Maybe now that humility, that humiliation of soul and heart that Jesus said was blessed, maybe now we feel it, in all its pain….
For we thought we were doing great…we never had it so good! Never more money in our pockets ! The scourge of emigration solved and left behind! And earlier before that as Catholics, never so many vocations, missionaries, a truly Golden age.
Now we acknowledge it was not all golden and the economic boom was not all boom.
‘Do this in memory of me’ Jesus said, lest you forget….and we did, forget.
Lest you grow proud, and we did grow proud..
So where are we and what can we do?
Well, here we are, gathered together.
To do this in memory of him. This Eucharistic prayer. Prayer –now there’s a word!
Prayer is something that rises from the heart. Often the broken heart. Never a mere obligation, a law imposed from without. We are here because we want to be. Like Peter ‘Lord, to whom shall we go?’.
Prayer is a cry of our own hearts. In face of pain, and the unknown future, and the poor fragility that is so much part of our human reality.
A cry to the God who is Father of Jesus and our father.
And always at such a gathering the Holy Spirit comes. For he cannot come into pride or power.
‘When Pentecost Day came round, the Apostles had all met in one room…’ as we do tonight. They were still reeling from disappointment and the disaster of Jesus’ death.
If we really do meet and do come together, without judgement or blame, but acknowledging our humanity , our need of each other and of God, hearts crying out together in prayer…then hope is born
The truth for us now in time of recession surely, is, at so many levels, where go if not to each other, and together to God?
The old structures, from the outside so strong they looked: Cut stone, banks, schools, asylums, they were all so strong and impregnable it seemed
But already for many tears so many elegant bank buildings have been sold off, all the great mental and other asylums, where are they? And the great schools and houses of religious groups
All changing hands, disappearing from view.
It is a new time, a new beginning. A Pentecost moment in the deepest sense.
A time not to be afraid of letting the trappings, the accretions go and all they represent. The Apostles had to let go of so many of their assumptions and presumptions. So must we.

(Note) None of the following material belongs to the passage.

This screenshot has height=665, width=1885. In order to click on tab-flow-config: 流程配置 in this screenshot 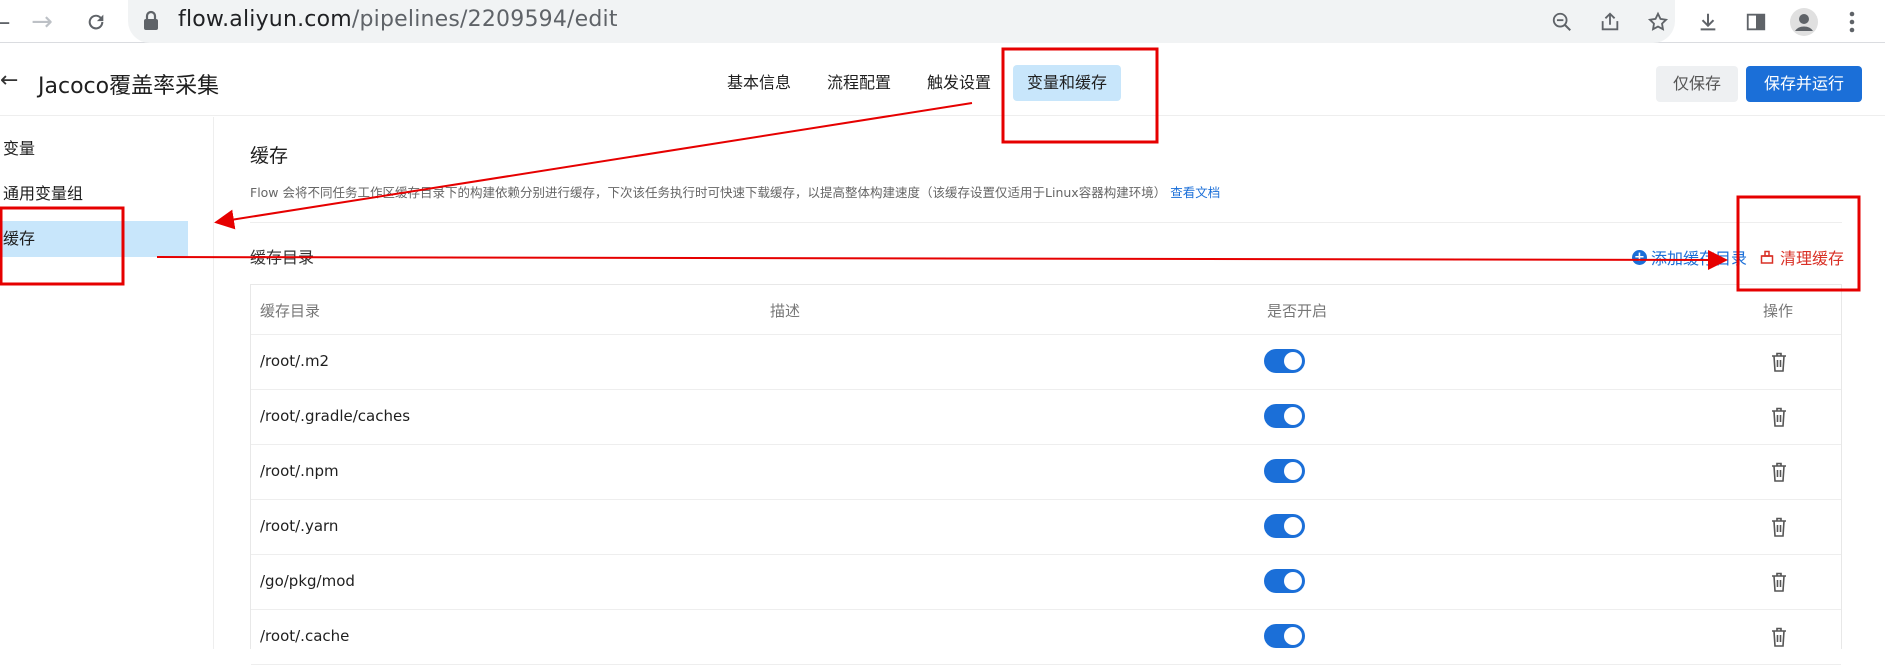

That’s why we confess at the beginning of every mass. We always begin with repentance with sorrow. Not because the law says so, but because we have to and there is no other place from which we can authentically pray
And we can do this, and we must.
and that’s Hope, in the deepest and best sense.
Born of letting go. No more self-justification. Born of trusting God anew and always.
Born to the poor in Spirit who know their own limitations and sin, and who have no choice but to rely on God’s love and mercy.
And on that love and mercy reflected in our brothers and sisters gathered with us.
So there is a future and we can trust the future, and not fear it,
not because we can secure it, but because God will, and we
are people of repentance.
We repent for the past
And we are not afraid of the cost.
When the Advocate comes whom I will send from the Father…
he will lead you to the complete truth…
And he will tell you the things to come.
The Holy Spirit of God is working and is with us…
For we are a people of repentance and we pray –
And the Holy Spirit in us, binding us, is our Hope.